Records for processing =
§ §

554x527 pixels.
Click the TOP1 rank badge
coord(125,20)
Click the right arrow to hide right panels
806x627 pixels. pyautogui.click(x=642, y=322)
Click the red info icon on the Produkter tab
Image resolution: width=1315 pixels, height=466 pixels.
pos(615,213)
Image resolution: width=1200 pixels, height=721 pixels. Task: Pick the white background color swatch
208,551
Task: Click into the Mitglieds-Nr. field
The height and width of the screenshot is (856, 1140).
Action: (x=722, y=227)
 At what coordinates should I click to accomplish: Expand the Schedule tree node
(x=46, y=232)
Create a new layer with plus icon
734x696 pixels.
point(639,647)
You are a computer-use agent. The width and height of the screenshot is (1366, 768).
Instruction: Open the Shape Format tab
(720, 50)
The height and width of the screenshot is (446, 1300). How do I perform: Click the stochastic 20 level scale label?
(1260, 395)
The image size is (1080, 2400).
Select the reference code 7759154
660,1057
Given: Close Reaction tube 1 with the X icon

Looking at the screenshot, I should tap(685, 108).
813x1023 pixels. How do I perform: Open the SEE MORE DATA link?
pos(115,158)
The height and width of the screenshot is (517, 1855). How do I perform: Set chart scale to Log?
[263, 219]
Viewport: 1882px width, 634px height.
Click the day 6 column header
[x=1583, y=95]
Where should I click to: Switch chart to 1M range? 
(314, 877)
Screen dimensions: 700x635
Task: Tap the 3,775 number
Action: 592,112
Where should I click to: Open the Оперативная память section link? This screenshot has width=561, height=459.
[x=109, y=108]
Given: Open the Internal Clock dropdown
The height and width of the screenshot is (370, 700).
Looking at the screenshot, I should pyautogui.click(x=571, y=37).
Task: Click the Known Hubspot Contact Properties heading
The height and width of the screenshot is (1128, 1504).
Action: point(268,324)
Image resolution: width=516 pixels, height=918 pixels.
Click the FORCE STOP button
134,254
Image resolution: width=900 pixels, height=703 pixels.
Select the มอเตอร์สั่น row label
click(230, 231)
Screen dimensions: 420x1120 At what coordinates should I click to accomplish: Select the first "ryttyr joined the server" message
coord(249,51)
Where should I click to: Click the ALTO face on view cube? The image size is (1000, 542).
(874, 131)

§ §

Your answer should be the lines from the one that contains "The height and width of the screenshot is (1128, 1504)." through the last line of the material, copied exactly.

Task response =
The height and width of the screenshot is (1128, 1504).
Action: point(268,324)
Image resolution: width=516 pixels, height=918 pixels.
Click the FORCE STOP button
134,254
Image resolution: width=900 pixels, height=703 pixels.
Select the มอเตอร์สั่น row label
click(230, 231)
Screen dimensions: 420x1120 At what coordinates should I click to accomplish: Select the first "ryttyr joined the server" message
coord(249,51)
Where should I click to: Click the ALTO face on view cube? The image size is (1000, 542).
(874, 131)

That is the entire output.